Define __getitem__() as a normal method in r_'s metaclass.
The reason for this behavior lies in the way how special methods like __getitem__() are lookup up.
Attributes are looked up first in the objects __dict__, and, if not found there, in the class __dict__. That's why e.g. this works:
>>> class Test1(object):
... x = 'hello'
...
>>> t = Test1()
>>> t.__dict__
{}
>>> t.x
'hello'
Methods that are defined in the class body are stored in the class __dict__:
>>> class Test2(object):
... def foo(self):
... print 'hello'
...
>>> t = Test2()
>>> t.foo()
hello
>>> Test2.foo()
Traceback (most recent call last):
File "<stdin>", line 1, in <module>
TypeError: unbound method foo() must be called with Test2 instance as first argument (got nothing
instead)
So far there's nothing surprising here. When it comes to special methods however, Python's behavior is a little (or very) different:
>>> class Test3(object):
... def __getitem__(self, key):
... return 1
...
>>> t = Test3()
>>> t.__getitem__('a key')
1
>>> Test3['a key']
Traceback (most recent call last):
File "<stdin>", line 1, in <module>
TypeError: 'type' object is unsubscriptable
The error messages are very different. With Test2, Python complains about an unbound method call, whereas with Test3 it complains about the unsubscriptability.

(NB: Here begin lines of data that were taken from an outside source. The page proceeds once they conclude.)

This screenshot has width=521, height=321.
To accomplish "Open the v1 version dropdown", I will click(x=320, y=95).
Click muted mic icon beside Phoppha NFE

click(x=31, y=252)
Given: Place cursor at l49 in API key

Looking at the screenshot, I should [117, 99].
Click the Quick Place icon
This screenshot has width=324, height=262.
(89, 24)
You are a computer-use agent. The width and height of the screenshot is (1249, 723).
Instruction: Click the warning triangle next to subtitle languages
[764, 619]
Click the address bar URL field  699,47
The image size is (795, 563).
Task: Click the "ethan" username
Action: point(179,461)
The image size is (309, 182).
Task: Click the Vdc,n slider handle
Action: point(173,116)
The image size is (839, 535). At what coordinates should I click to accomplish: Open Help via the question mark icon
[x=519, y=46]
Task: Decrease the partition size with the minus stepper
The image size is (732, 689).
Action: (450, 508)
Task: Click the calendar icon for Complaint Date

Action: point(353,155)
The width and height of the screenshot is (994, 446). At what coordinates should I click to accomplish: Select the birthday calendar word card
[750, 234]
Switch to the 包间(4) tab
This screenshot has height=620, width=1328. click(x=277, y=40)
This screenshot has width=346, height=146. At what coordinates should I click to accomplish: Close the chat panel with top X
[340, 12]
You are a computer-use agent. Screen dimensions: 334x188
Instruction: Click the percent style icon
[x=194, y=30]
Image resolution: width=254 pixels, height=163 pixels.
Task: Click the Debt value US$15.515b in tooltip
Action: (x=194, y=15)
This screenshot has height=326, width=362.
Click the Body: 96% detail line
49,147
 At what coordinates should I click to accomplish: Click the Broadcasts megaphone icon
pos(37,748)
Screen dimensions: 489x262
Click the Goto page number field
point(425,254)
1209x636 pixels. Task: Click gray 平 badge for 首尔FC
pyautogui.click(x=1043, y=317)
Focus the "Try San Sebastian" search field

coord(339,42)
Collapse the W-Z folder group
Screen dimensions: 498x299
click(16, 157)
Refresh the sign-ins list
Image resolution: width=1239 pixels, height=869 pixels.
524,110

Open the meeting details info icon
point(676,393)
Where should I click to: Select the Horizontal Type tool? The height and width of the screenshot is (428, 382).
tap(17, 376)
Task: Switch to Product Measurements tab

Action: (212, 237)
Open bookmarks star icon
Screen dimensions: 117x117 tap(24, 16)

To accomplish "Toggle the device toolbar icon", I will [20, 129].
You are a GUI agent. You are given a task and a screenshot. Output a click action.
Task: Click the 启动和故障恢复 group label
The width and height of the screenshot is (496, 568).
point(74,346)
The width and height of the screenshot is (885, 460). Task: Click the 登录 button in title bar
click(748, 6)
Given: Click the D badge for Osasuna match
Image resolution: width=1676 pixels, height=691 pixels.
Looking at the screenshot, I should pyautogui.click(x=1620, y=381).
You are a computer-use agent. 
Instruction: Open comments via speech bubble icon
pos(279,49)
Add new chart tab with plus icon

If you try to invoke a special method - by way of using it's associated operator - on an object, Python doesn't try to find it in the objects __dict__ but goes straight to the __dict__ of the object's class, which, if the object is itself a class, is a metaclass. So that's where you have to define it:
>>> class Test4(object):
... class __metaclass__(type):
... def __getitem__(cls, key):
... return 1
...
>>> Test4['a key']
1
There's no other way. To quote PEP20: There should be one-- and preferably only one --obvious way to do it.